As of the census of 2000, there were 562 people, 123 households, and 104 families living in the CDP. The population density was 58.2 PD/sqmi. There were 135 housing units at an average density of 14.0 /sqmi. The racial makeup of the CDP was 99.1% Native American, 0.7% White, and 0.2% from other races. 0.9% of the population were Hispanic or Latino of any race.

There were 123 households, out of which 55.3% had children under the age of 18 living with them, 53.7% were married couples living together, 23.6% had a female householder with no husband present, and 15.4% were non-families. 14.6% of all households were made up of individuals, and 2.4% had someone living alone who was 65 years of age or older. The average household size was 4.57 and the average family size was 5.13.

In the CDP, the age distribution of the population shows 48.9% under the age of 18, 10.1% from 18 to 24, 24.6% from 25 to 44, 13.0% from 45 to 64, and 3.4% who were 65 years of age or older. The median age was 19 years. For every 100 females, there were 93.8 males.

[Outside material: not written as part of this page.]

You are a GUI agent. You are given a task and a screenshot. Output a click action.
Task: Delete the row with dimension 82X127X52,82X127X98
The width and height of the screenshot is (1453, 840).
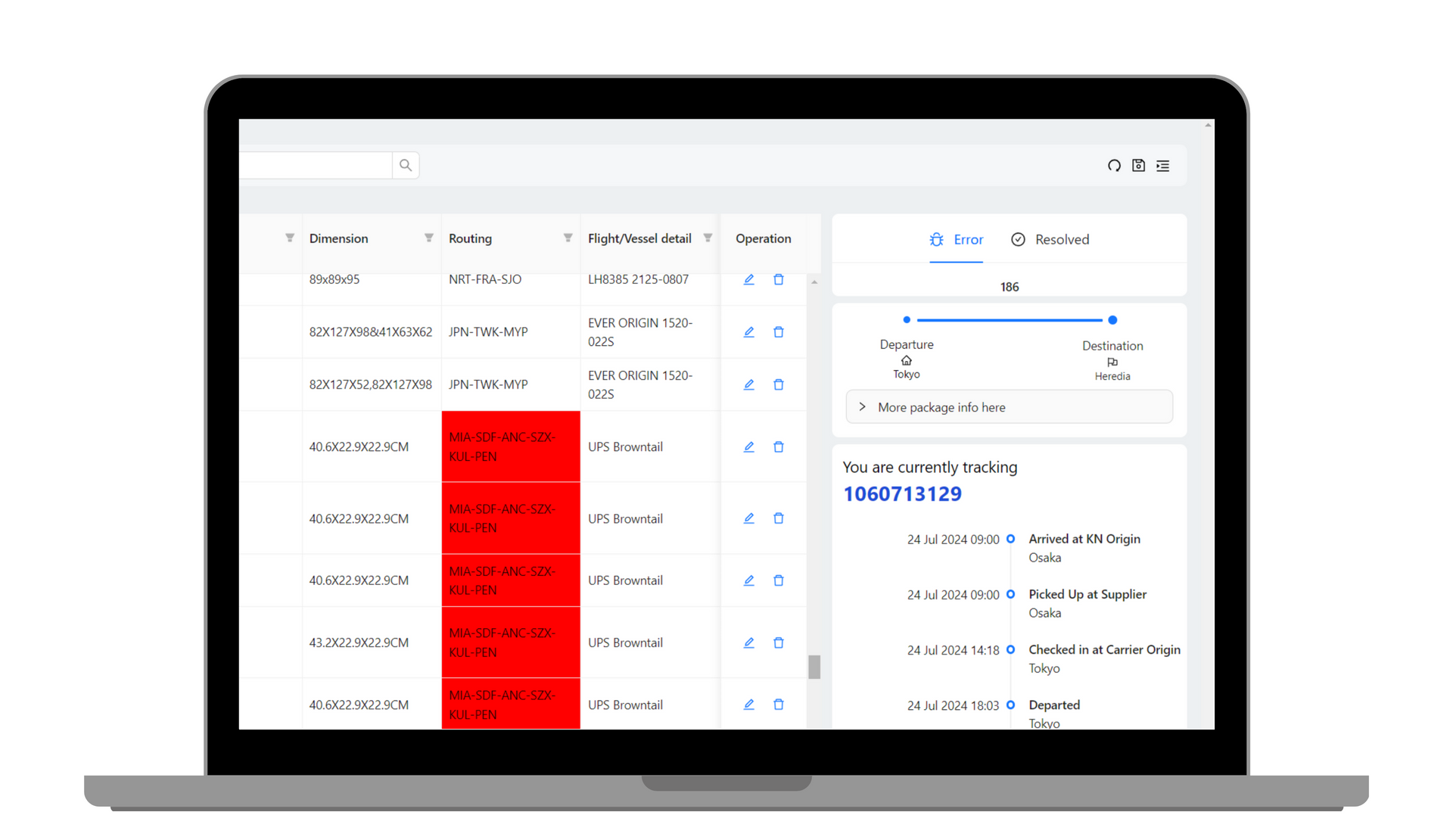[x=778, y=384]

For every 100 females age 18 and over, there were 93.9 males.

The median income for a household in the CDP was $32,059, and the median income for a family was $32,206. Males had a median income of $36,333 versus $15,750 for females. The per capita income for the CDP was $8,171. About 10.8% of families and 13.6% of the population were below the poverty line, including 16.9% of those under age 18 and none of those age 65 or over.

Historical population
| Census | Pop. | Note | %± |
| 2000 | 562 |  | — |
| 2010 | 549 |  | −2.3% |
| 2020 | 451 |  | −17.9% |
U.S. Decennial Census

==Education==
Tuba City Unified School District is the local school district. Tuba City High School is the comprehensive high school.